On 8 Jan 2021, at 9:12, Alexandre « erdnaxe » IOOSS wrote:

Actually does it break compatibility if we just print all other lines
with current `-c` option?

I would say yes. I do have some multi-line password entries for which `pass -c …` is called by scripts that do not expect output to stdout.

Generally unix utilities should be quiet on success (unless they are asked for something).

Taking a step back, pass can decode a password, it can send it to the terminal or the clipboard. A password item is generally structured with a head (first line), and a tail (the rest).
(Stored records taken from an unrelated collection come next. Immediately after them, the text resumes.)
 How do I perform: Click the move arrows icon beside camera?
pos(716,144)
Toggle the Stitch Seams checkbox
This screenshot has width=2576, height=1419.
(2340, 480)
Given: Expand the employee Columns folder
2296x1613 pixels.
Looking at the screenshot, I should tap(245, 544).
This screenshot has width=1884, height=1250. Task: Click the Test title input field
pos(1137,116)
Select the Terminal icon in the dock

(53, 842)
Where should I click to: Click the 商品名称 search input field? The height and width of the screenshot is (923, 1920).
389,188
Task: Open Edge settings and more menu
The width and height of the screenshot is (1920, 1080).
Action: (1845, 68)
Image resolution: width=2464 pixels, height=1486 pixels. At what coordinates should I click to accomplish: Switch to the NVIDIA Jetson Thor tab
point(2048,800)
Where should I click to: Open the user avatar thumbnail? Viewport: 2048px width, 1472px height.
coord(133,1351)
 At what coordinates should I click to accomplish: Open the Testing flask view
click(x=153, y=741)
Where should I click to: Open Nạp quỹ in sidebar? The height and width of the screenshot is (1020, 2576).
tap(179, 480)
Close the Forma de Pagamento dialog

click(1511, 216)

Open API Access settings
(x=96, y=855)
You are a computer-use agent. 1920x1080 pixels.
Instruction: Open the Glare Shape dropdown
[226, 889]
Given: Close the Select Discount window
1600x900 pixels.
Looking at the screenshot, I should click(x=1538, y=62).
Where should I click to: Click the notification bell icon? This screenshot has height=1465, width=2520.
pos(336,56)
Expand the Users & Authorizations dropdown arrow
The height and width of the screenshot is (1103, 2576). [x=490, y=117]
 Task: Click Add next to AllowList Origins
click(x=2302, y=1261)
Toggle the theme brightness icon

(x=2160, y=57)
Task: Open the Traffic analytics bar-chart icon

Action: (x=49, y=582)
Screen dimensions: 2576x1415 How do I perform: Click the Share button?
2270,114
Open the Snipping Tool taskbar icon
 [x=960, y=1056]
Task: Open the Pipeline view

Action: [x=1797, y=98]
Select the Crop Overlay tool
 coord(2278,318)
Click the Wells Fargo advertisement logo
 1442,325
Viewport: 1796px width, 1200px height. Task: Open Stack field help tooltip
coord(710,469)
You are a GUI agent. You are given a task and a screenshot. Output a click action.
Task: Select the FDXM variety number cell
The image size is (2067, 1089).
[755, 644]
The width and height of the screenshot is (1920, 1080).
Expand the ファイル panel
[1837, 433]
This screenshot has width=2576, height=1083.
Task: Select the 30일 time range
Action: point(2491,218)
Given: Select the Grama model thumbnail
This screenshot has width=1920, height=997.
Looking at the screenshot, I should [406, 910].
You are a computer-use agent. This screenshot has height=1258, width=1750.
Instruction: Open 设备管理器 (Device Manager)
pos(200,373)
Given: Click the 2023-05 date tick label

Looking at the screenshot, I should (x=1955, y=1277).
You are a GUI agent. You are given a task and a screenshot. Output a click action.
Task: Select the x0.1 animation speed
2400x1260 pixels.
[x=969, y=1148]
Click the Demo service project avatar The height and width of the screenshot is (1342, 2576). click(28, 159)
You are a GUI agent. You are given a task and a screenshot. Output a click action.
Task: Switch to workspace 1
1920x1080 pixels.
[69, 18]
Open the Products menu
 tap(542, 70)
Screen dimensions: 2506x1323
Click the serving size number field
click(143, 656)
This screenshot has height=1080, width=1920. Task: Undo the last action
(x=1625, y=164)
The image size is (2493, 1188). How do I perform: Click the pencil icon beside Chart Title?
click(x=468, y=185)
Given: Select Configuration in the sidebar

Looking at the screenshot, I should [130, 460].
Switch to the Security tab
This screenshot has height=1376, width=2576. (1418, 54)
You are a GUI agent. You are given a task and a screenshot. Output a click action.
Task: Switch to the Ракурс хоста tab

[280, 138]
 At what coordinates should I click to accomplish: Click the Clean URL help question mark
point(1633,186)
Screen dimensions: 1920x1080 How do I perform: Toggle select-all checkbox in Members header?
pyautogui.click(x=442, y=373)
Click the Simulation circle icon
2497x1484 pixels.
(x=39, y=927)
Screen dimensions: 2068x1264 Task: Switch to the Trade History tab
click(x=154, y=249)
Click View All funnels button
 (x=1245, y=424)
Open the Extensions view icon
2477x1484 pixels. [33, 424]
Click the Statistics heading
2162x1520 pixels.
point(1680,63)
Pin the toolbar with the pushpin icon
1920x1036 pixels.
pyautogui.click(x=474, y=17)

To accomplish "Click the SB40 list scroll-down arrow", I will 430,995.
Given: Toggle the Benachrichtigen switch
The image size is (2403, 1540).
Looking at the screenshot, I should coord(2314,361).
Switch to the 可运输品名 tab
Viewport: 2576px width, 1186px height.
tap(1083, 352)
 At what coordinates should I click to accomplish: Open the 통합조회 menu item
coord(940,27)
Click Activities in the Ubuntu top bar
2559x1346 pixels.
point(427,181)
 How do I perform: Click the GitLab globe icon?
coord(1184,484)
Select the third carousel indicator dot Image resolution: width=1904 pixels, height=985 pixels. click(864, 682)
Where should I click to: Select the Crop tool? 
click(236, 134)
Sometimes we want head sent to clipboard, at other times the terminal, seomtimes we want head and tail sent to the terminal, othertimes only the tail should be sent to the terminal, etc.

Looking at it this way, there could be explicit head and tail destinations, e.g.:

    pass --head=clipboard                  # same as: pass show --clip
    pass --head=terminal  --tail=terminal  # same as: pass show
    pass --head=clipboard --tail=terminal  # not currently possible
    pass --tail=terminal                   # not currently possible

Here --clip/-c would be shorthand for the first, and no options would result in the second.

I see though that --clip takes number of lines as argument, so that would have to be a third argument (defaulting to 1).

I am not sure if this approach is desirable or not, but it seems slightly more generalized than adding the special option discussed in this thread.